The Commerce Department said Tuesday that retail sales rose just 0.3 percent in January, the smallest increase since June and half of what economists had predicted.
Kim Caughey Forrest, equity research analyst at Fort Pitt Capital Group, said higher prices for gasoline and raw materials are beginning to be passed along to consumers. That's hurting retail sales and spending, she said.
"Without wage gains," she said, "people are going to buy less."
Energy companies led the way down. Exxon Mobil Corp. lost 2.3 percent, the largest drop among the 30 large companies that make up the Dow. Exxon Mobil said it added 3.5 billion barrels of oil and gas last year to the company's massive reserves, more than twice what Exxon produced in 2010.
The Dow fell 41.55, or 0.3 percent, to close at 12,226.64. That's only the third day this month the Dow has closed lower.

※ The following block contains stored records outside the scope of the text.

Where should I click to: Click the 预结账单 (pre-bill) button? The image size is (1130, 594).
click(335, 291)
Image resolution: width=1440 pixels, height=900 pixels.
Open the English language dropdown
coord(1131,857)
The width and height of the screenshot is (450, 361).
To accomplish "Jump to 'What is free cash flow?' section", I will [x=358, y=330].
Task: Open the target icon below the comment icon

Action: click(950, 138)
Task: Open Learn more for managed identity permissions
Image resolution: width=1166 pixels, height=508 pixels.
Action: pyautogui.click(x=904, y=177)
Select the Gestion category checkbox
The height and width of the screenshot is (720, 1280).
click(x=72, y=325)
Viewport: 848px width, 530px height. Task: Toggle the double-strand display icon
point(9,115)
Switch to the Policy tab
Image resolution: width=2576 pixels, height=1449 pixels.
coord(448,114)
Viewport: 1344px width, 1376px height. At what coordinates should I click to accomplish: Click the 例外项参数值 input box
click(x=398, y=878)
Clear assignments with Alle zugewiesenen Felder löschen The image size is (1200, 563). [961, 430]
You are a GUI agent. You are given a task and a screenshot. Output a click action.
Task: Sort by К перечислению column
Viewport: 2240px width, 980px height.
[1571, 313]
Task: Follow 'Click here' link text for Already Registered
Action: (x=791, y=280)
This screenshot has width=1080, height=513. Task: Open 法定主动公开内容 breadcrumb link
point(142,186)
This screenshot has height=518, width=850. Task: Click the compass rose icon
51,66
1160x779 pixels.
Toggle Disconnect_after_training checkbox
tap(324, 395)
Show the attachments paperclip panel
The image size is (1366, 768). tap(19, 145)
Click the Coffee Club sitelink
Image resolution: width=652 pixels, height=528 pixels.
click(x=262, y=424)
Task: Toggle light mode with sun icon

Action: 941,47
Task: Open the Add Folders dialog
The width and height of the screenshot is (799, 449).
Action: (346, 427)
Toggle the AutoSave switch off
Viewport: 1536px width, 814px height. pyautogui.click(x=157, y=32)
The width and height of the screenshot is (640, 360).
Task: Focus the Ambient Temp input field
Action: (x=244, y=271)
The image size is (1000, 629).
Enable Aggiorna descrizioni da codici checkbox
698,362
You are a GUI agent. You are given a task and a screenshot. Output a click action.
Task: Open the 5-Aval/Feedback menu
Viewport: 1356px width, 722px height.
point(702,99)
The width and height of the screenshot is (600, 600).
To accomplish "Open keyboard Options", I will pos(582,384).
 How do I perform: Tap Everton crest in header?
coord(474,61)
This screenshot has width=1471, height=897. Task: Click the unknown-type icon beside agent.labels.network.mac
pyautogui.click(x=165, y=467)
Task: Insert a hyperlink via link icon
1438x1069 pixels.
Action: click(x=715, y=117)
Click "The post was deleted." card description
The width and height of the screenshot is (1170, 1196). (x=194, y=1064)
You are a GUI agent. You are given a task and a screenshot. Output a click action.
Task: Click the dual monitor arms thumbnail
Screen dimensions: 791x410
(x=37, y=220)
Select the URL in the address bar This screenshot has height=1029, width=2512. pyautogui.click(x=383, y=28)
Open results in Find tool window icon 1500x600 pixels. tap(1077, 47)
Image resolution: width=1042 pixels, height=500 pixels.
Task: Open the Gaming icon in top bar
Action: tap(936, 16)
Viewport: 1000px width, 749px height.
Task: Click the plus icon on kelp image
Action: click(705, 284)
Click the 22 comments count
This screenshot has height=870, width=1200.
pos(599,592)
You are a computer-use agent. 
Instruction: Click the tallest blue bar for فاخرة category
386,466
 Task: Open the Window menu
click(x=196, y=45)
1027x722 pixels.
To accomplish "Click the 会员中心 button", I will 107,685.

The Standard & Poor's 500 index fell 4.31, or 0.3 percent, to 1,328.01. The Nasdaq composite index fell 12.83, or 0.5 percent, to 2,804.35.
The parent company of the New York Stock Exchange agreed to combine with the operator of the Frankfurt stock exchange, Deutsche Boerse AG, creating the world's largest financial markets company.
Shares of both companies fell after the deal was announced. NYSE Euronext's shares lost 3.4 percent in New York, while Deutsche Boerse's lost 2.4 percent in Frankfurt.
One of NYSE's biggest competitors, Nasdaq OMX Group Inc., fell 4.6 percent.
Limelight Networks Inc. jumped 27 percent after the provider of streaming video services narrowed its fourth-quarter loss and issued a better-than-expected forecast for the current quarter. The company is benefiting from consumers turning to the Internet to watch TV and movies; one of its customers is online video company Netflix Inc.
Roughly three stocks fell for every one that rose on the New York Stock Exchange. Consolidated trading volume was 4 billion shares.